_MATERIAL FOR THIS TASK_
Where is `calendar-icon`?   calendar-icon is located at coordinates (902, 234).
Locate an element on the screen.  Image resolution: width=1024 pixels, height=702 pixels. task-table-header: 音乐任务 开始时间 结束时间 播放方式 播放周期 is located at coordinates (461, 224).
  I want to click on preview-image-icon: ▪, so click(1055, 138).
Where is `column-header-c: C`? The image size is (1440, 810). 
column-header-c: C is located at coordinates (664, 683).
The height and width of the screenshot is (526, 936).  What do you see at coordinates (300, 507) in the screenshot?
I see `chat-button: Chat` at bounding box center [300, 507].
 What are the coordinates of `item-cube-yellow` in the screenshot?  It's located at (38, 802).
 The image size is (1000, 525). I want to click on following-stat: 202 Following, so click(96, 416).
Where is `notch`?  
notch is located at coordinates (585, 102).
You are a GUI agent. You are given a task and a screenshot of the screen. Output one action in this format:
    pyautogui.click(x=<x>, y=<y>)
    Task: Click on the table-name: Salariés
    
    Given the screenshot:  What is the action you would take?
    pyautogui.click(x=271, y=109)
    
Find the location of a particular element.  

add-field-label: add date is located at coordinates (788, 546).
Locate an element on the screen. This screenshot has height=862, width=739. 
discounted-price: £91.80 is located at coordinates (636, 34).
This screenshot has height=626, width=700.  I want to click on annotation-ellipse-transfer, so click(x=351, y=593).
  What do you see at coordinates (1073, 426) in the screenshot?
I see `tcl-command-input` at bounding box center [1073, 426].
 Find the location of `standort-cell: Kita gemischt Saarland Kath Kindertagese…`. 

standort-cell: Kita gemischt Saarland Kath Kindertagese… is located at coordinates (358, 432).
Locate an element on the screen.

_REQUIRED WORK_
Rewrite all of the rows above, swapping each "Locate an element on the screen" for "Find an element on the screen" and keeping everything else the same.

_TASK SOLUTION_
Where is `calendar-icon`?   calendar-icon is located at coordinates (902, 234).
Find an element on the screen.  Image resolution: width=1024 pixels, height=702 pixels. task-table-header: 音乐任务 开始时间 结束时间 播放方式 播放周期 is located at coordinates (461, 224).
  I want to click on preview-image-icon: ▪, so click(1055, 138).
Where is `column-header-c: C`? The image size is (1440, 810). 
column-header-c: C is located at coordinates (664, 683).
The height and width of the screenshot is (526, 936).  What do you see at coordinates (300, 507) in the screenshot?
I see `chat-button: Chat` at bounding box center [300, 507].
 What are the coordinates of `item-cube-yellow` in the screenshot?  It's located at (38, 802).
 The image size is (1000, 525). I want to click on following-stat: 202 Following, so click(96, 416).
Where is `notch`?  
notch is located at coordinates (585, 102).
You are a GUI agent. You are given a task and a screenshot of the screen. Output one action in this format:
    pyautogui.click(x=<x>, y=<y>)
    Task: Click on the table-name: Salariés
    
    Given the screenshot:  What is the action you would take?
    pyautogui.click(x=271, y=109)
    
Find the location of a particular element.  

add-field-label: add date is located at coordinates (788, 546).
Find an element on the screen. This screenshot has height=862, width=739. 
discounted-price: £91.80 is located at coordinates (636, 34).
This screenshot has height=626, width=700.  I want to click on annotation-ellipse-transfer, so click(x=351, y=593).
  What do you see at coordinates (1073, 426) in the screenshot?
I see `tcl-command-input` at bounding box center [1073, 426].
 Find the location of `standort-cell: Kita gemischt Saarland Kath Kindertagese…`. 

standort-cell: Kita gemischt Saarland Kath Kindertagese… is located at coordinates (358, 432).
Find an element on the screen.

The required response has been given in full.